Document text —
▼▼▼
Episode 85. Shakespeare’s London: Part 1

Join Hazel Baker as she discusses Shakespeare’s London with Carol Anne Lloyd including the way London is shown in Shakespeare’s plays (and even non-London location plays).

They discuss whether Shakespeare has always been so “highbrow”, was he always so popular? And how did he make most of his money?

 

Recommended Reading:

Henry C. Shelley, Inns and Taverns of Old London, Boston, L. C. Page, 1909

Your host: Hazel Baker

Hazel is an active Londoner, a keen theatre-goer and qualified CIGA London tour guide.

She has won awards for tour guiding and is proud to be involved with some great organisations. She is a freeman of the Worshipful Company of Marketors and am an honorary member of The Leaders Council.

She has been an expert guest on Channel 5’s Walking Wartime Britain (Episode 3) and Yesterday Channel’s The Architecture the Railways Built (Series 3, Episode 7).

 

 

Carol Ann Lloyd is a popular speaker, author, and podcaster who brings the stories of history and Shakespeare to life. She presents in-person and online programs for Smithsonian, Royal Oak Foundation, English Speaking Union, and Folger Shakespeare Library, OLLI at George Mason University, and more. Her podcast, British History: Royals, Rebels, and Romantics, explores the lives of famous and infamous characters in history. She is currently working on a book about the Tudors.

Carol Ann also speaks about how Shakespeare can help us develop effective conversation and interpersonal skills. She is the author of Building Relationships, One Conversation at a Time, and an Audible book, How to Build Meaning Relationships through Conversation. Carol Ann in preparing to launch a new “Shake Up Conversation” program. She is a board member of the DC chapter of the National Speakers Association.

Website  |  Podcast:  British History: Royals, Rebels, and Romantics

 

Shakespeare’s London

Hazel Baker: Hello and welcome to our London history podcast, where we share our love of London. Its people, places, and history. 

This podcast is designed for you to learn things about London that most Londoners don’t even know, all in 20 (ish) minutes. I am your host, Hazel Baker qualified London tour guide and CEO of londonguidedwalks.co.uk

Don’t forget if you enjoy what we do, then please rate and review. It warms the cockles of my heart to read your appreciation of this labour of love. 

Get that cup of tea, put your feet up and enjoy!

When I think of Shakespeare, I think of London. Even though he was born and raised in Stratford upon Avon, some hundred miles away from London, it was in London, however, where Shakespeare made his mark. His plays were first written and performed in London during the late 16th and early 17th centuries. Shakespeare had set ten of his history plays in England, but used London as his landscape for foreign plays too, and to tell us more is Carol Ann Lloyd.

Hello  Carol Ann! 

Carol Anne Lloyd: Hello. It’s so nice to be here. 

Hazel Baker:  Let’s get to know Shakespeare and his works a little bit better. 

Carol Anne Lloyd:  Shakespeare was definitely a man of his time and a man of his place.
▲▲▲
What is asked —
a - According to the Shakespeare's London episode text, where was Shakespeare born and raised?
b - Pick up the Shakespeare's London episode text after its final line and continue it.
The listing comes from a separate, unrelated source.

Data block —
▼▼▼
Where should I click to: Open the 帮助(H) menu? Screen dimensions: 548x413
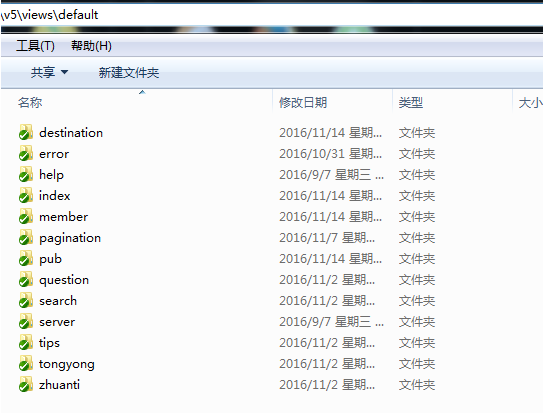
▲▲▲
Answers to each task —
a - Stratford upon Avon

b -
And that place was London. We know that by 1592, he was definitely in London. He may have shown up, probably did, a little bit before then, but we can definitely place him with the records in London by 1592. And one of the things that we know that places him there is a pamphlet. Paid for and published under the direction of Robert Greene, who stated that this was his dying wish that this pamphlet be published in London, talking about the London playing scene.

We have public theatres that are actually permanent theatres for the first time, so that players are not wandering around the country performing, there is a physical building that they come to and they perform. And the whole notion of. making these plays a play wright who creates the play in this playing company in the theatre and Robert Greene believed that world belongs to the university and university trained

and graduates of universities and he took on Shakespeare very specifically in this pamphlet, calls him an upstart Crow beautified with our feathers, that his Tiger’s heart wrapped in a player’s hide Supposes he is as well, able to bombast out a blank verse as the best of you. So he is, that little idea that Tiger’s heart wrapped in a player’s hide was a jab at Henry the VI.

I mean, he’s just making it very clear that he’s talking about Shakespeare and he’s saying that Shakespeare isn’t well-trained enough and doesn’t belong in this world. So we know by then Shakespeare been there long enough to make a bit of a name for himself. Cause Robert Greene at the time was very well known and to have a annoyed at least one of these trained, acknowledged experts.

So Shakespeare is making a name for himself by 1592. And it’s very much in that London scene where we find him and that’s very important to his career. 

Hazel Baker: And just to remind our listeners that 1592. So we are talking during the reign of Elizabeth, the first, the very last Tudor monarch. And this is where the time when London is bursting at the seams, the old city of London and all the fun stuff, a lot of the theatres and the bear baiting is down in Southwark

London Bear Garden Credit_Getty Images

Carol Anne Lloyd: And that’s where Shakespeare’s world really is. And the fact that we go he’s first in a theatre performing, that’s very cleverly named The Theatre. Whew. But eventually he has to move the owner of the land, keeps raising the rent. And so his company decides to move. And so they move into Southwark where they can get land and have their own land and build their own theatre.

And that’s where the globe is built. And Shakespeare becomes a shareholder. So as the globe is built, he has even more. Stake in the success of the plays, because that’s the way he’s going to make money is when people pay to see the plays, he doesn’t really make much as a playwright. When he writes and sells the place to the company, he has made some and continues to make some money as an actor, but his real income is going to be filling the theatre. And so he wants to be writing plays that are entertaining and appealing to the audience appealing enough that they’ll decide to go to the theatre instead of the bear baiting, because that’s the competition. And perhaps there’s even a beheading that afternoon or a hanging. So it’s really important that these plays speak to what people are interested in and attract people who live in London.

And that could be London. That could be foreigners have come to London. There could be people going through on their trading route. All kinds of people are crowding into these spaces and he wants to capture them to come see his plays. So they have to be entertaining. They have to be engaging and they have to really speak to issues.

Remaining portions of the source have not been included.